WHAT TO DO >>
Only those lines in the data below from the line containing "Open Community Service Leave entry" through the line containing "Open the Wiki from the sidebar", both included, should be restated word for word.

[EXERCISE MATERIALS]

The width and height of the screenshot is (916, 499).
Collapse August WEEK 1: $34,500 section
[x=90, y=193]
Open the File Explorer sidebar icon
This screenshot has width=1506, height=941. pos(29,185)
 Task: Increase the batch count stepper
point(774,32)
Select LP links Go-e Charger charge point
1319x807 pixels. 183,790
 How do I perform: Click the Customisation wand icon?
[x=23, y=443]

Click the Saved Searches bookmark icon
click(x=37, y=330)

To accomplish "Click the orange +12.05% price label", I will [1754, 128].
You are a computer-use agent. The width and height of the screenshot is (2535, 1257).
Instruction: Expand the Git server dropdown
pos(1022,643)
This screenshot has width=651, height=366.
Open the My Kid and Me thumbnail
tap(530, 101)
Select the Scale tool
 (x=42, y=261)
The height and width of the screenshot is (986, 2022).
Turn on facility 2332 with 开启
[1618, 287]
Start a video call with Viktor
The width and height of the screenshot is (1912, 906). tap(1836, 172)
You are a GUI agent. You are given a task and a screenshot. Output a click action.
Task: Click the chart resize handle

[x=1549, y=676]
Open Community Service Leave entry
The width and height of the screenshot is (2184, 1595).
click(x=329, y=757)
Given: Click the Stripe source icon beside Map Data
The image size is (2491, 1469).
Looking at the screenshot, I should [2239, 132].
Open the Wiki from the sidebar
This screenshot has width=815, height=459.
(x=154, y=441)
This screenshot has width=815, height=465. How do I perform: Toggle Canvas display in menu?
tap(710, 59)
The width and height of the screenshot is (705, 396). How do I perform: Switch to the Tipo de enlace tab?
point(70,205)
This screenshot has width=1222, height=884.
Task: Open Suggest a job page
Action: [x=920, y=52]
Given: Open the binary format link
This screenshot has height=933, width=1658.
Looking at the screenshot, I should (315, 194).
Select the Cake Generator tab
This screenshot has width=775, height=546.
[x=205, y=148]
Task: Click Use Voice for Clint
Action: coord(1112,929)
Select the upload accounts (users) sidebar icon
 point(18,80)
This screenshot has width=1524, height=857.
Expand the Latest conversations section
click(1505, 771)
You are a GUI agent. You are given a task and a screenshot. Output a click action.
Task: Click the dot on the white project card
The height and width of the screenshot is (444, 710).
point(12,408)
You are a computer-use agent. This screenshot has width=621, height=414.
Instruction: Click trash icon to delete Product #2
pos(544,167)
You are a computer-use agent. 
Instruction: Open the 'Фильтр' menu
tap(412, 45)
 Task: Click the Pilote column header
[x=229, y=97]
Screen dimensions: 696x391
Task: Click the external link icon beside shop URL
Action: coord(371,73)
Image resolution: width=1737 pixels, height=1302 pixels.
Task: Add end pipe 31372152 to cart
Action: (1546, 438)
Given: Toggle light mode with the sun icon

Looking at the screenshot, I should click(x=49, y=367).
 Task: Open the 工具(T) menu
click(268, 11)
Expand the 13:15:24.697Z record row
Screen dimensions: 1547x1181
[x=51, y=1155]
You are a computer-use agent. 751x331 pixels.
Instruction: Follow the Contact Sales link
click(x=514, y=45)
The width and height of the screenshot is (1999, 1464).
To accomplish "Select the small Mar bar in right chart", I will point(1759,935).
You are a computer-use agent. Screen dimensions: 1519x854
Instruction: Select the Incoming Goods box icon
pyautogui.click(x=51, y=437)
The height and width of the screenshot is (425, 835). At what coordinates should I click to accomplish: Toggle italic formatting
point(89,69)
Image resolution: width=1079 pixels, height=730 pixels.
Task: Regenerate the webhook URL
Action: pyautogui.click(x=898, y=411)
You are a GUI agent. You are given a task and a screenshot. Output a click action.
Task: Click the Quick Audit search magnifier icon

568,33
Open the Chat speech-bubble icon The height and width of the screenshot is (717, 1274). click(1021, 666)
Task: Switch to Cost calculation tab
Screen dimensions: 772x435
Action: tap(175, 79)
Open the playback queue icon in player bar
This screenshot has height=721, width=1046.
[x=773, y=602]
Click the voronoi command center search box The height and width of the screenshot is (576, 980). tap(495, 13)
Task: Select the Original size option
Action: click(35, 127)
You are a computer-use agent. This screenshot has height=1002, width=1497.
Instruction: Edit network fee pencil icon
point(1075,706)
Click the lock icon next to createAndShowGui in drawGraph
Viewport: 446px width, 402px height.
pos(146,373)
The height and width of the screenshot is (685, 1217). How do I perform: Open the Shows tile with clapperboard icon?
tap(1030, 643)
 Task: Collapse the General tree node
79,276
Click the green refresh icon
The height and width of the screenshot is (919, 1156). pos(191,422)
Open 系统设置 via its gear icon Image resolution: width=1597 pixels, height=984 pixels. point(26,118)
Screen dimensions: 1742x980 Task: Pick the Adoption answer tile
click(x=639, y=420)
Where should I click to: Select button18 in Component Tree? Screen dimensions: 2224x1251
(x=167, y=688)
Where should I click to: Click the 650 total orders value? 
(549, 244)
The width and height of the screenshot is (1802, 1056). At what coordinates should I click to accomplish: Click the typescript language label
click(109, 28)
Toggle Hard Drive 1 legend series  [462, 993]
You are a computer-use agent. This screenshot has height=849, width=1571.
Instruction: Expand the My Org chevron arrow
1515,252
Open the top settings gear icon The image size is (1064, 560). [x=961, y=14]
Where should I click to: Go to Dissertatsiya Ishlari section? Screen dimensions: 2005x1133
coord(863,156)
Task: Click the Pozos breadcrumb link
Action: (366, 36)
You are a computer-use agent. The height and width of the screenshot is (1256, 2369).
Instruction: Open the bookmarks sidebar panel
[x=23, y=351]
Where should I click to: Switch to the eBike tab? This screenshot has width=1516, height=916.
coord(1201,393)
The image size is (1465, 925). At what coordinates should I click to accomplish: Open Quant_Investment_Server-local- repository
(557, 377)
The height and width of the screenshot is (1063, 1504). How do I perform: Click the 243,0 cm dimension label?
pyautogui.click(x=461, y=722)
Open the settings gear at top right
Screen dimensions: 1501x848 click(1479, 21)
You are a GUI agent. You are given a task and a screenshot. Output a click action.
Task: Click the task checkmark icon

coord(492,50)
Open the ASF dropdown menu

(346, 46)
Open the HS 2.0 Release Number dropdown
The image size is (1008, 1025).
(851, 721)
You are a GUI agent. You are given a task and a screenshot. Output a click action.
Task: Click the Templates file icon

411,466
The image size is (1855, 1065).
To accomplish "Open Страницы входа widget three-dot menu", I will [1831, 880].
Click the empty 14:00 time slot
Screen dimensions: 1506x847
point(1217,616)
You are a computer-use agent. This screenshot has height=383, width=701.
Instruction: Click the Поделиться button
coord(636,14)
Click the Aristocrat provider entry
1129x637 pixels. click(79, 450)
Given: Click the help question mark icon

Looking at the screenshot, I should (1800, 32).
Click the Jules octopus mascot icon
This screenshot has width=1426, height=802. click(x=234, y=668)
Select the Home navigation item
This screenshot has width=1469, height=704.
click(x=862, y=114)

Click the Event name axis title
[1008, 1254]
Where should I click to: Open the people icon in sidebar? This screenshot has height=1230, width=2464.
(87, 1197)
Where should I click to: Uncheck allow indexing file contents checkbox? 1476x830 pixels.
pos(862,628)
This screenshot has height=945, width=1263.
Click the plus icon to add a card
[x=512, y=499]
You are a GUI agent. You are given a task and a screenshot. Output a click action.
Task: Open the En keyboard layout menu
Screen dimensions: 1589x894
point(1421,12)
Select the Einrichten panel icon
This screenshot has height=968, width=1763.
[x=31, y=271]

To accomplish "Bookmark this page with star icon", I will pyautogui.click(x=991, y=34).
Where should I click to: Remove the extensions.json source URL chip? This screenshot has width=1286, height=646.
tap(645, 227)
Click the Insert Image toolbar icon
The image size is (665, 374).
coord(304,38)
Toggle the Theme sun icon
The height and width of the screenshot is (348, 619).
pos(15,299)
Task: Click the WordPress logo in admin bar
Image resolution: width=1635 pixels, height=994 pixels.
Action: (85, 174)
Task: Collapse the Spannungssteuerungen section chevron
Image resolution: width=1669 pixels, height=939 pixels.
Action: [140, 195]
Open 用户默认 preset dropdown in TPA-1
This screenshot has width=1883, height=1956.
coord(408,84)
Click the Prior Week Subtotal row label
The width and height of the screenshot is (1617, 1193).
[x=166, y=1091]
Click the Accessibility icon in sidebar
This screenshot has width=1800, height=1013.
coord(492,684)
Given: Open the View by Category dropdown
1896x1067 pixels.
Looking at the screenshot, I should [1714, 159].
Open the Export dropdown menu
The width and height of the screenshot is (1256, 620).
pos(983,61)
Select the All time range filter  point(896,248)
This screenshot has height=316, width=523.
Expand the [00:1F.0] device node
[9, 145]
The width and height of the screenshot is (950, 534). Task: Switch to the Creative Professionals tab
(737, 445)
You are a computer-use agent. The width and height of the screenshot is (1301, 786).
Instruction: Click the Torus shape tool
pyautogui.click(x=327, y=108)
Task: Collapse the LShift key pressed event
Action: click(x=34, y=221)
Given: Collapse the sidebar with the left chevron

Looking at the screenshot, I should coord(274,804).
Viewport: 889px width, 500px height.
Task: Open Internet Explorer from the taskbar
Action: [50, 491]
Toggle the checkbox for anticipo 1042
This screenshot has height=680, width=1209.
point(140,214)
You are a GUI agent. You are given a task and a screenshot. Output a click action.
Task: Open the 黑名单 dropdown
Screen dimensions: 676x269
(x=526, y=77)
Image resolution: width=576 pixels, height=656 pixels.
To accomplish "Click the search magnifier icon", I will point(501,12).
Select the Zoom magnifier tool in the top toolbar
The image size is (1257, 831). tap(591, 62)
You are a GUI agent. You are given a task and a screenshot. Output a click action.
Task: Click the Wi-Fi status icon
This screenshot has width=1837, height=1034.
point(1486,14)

[/EXERCISE MATERIALS]

ANSWER TO THE PROBLEM >>
Open Community Service Leave entry
The width and height of the screenshot is (2184, 1595).
click(x=329, y=757)
Given: Click the Stripe source icon beside Map Data
The image size is (2491, 1469).
Looking at the screenshot, I should [2239, 132].
Open the Wiki from the sidebar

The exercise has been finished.